I got a little story I would like to share with the class. It’s nothing special, and definitely not significant. But it’s something that I need to get out of my system, one that has been sitting in the back of my mind for so long that it needs to be released.
There was this boy that I knew back when I was fifteen. I had known him for my whole life back then. I met him when I was four or five, I don’t really remember. I don’t know how we met; I think it was in the classroom. My mom probably knows more than I do. But my first memory of him from when I was a kid was when I was in my basement by myself. I was trying to entertain myself, and I just remember feeling sad and lonely. Then I heard someone walking down the stairs, and there he was. The joy that swept over me was unbelievable. He made me feel so happy every time I saw him.
And that was always our friendship.

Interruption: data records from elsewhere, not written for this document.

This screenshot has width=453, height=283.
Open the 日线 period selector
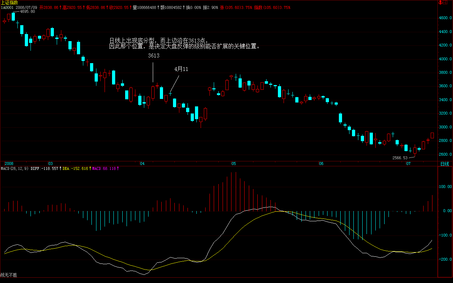click(x=444, y=163)
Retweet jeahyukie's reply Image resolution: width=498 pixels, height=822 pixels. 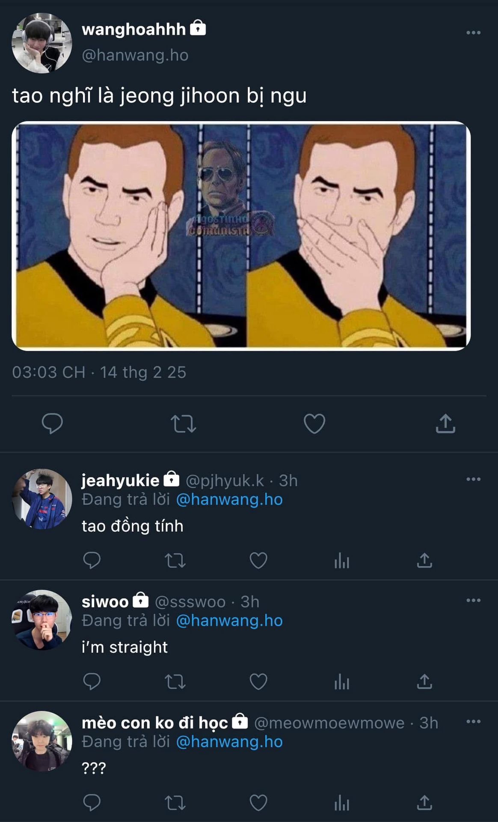[175, 560]
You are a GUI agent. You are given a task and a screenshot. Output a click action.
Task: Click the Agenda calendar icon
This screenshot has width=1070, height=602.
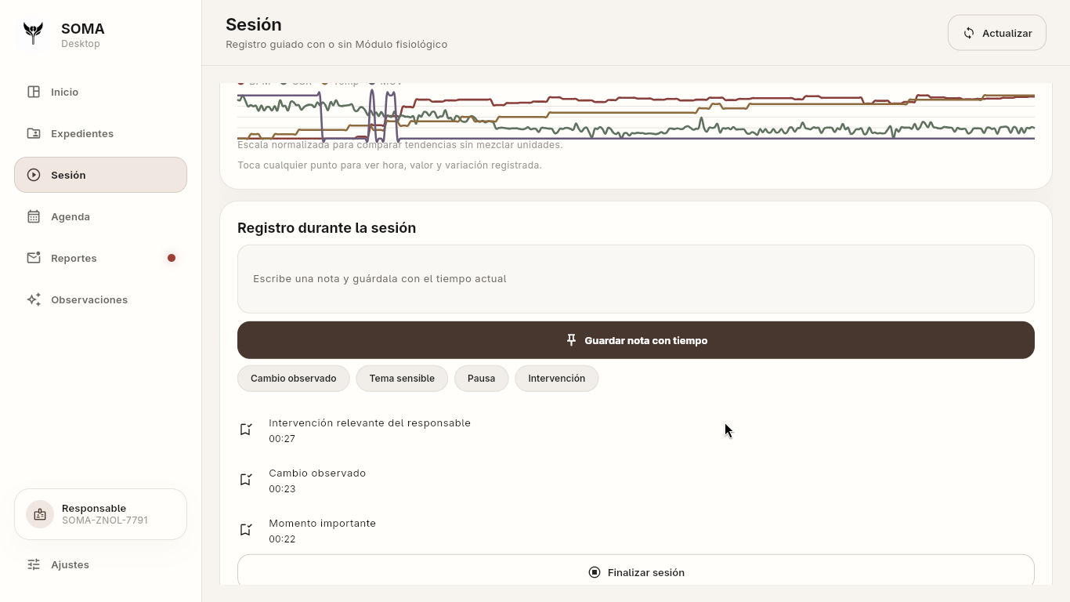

This unbelievable happy all the time. Even when I was a massive pain in the ass, causing stupid drama that didn’t needed to be caused, he knew how to make me smile whether he knew it our not.
As we got older, we still remained close, drifting every once in a while then coming back to one another time and time again. High school of course came around and tried to ruin everything, with its witches but I thought our friendship was stronger than that. Until all hell broke loose.

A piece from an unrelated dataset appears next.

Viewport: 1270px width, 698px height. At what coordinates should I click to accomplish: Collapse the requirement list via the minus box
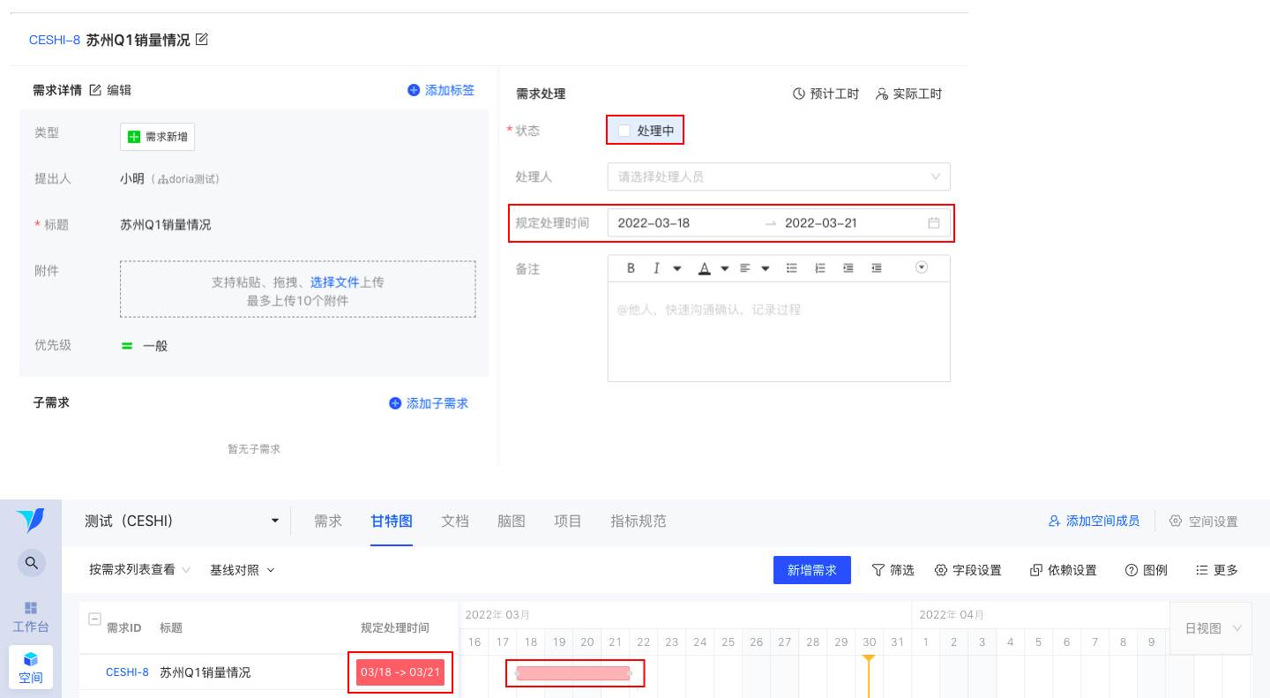[95, 619]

My parents told me we were moving.
I remember starting to become distant, and pushing people away. I started to become afraid and worried about my future. I told people in random situations. I remember I told him when we were talking in the math class we had together. I just blurted it out. I didn’t wait for anyone’s reactions, nothing. Still to this day I don’t know how he felt about me leaving.
Another small detail I left out was that I had a huge crush on him. From the time I turned fourteen until the moment I left, I had feelings for him. I don’t think he ever knew, or maybe he did and that’s why he started pushing me away when I moved. I remember feeling so sad when he stopped keeping in touch with me. Everyone continued on with their lives like I wasn’t important to them at all. I can name so many people that hurt me by ignoring me, but he ignoring me is what hurt the most.
Once graduation rolled around, I had barely spoken to him ever. I went to the schools prom; I hung out with old friends that I barely speak to now as well. I remember having so much fun and wondering if he was having any fun that night too. I wanted to see him, but that wasn’t an option. Then I went to their graduation, and I remember feeling the tears come as I heard everyone’s names being called that I knew. It was like looking at a former life, and now it was going to be no existent even more so now. We were all going off to college, starting new lives. We would never see each other again. And I was right. I never saw any of them again except one, and I haven’t seen her now in maybe two years.
Friendships fade really easily if you don’t put the effort into it. My heart is all healed now from that break of a friendship. I still miss him, I felt like I could tell him all my secrets and he would never whisper a word of them to anyone. Maybe he did, I will never know. I probably will never see him again. It has been over seven years now since I have seen him. I still miss him, like I said I consider him my best friend. I don’t know if he has ever thought of me since he last saw me. I hope he is happy, and loved. I hope that his father is doing better each day that is health improves or stays in a positive way to see him get married and have kids. I hope his mom is happy and healthy as well, that she is still smiling all the time and caring about everyone around her.
I still remember the last time I saw him. It was the day of graduation. I was pacing back and forth outside of the gym wondering if I should go in there and say hi. I probably waited out there for a good ten minutes before I got up the courage to enter. I saw him standing with another old friend who I can’t even remember when I last talked to her. She was always nice and sweet to me. We were really close for he longest time, but then the move happened and no more. Surprise, surprise. I don’t remember what I said to them that day. Don’t remember what they said to me. I just remember feeling nostalgic. I knew it then, like I know it now. We wouldn’t be seeing each other again. Maybe. Somehow we would see each other again. I hope.
Moral of this rambling story is, if you feel someone is important to you, and I mean you don’t think you can live without them hold on. Dig your claws in, hold on tight and never let go. I lost someone who meant the world to me and I wish every day I had them back. I wish I held on, but I was a stupid teenager who was petty and liked to hold on to grudges. I regret that. I thought I knew everything, I thought I had all the answers back then. Hell up until about a year and a half ago I thought I had all the answers. But I know nothing. Sad thing is I knew that then too, but I was so sure I was making the right decisions and cutting out the right people.
I can write all day about my regret. I’m sure everyone can. All we can do is move forward, and hope that the universe has something wonderful in store for us. We need to make our own future, and I am trying my hardest to create mine to reflect all that I have worked for and all that I have wanted. I’ll still hold onto losing my best friend as my biggest regret though. I’ll use that lesson to reflect my future friendships and hold on to the ones that I just can’t let go of.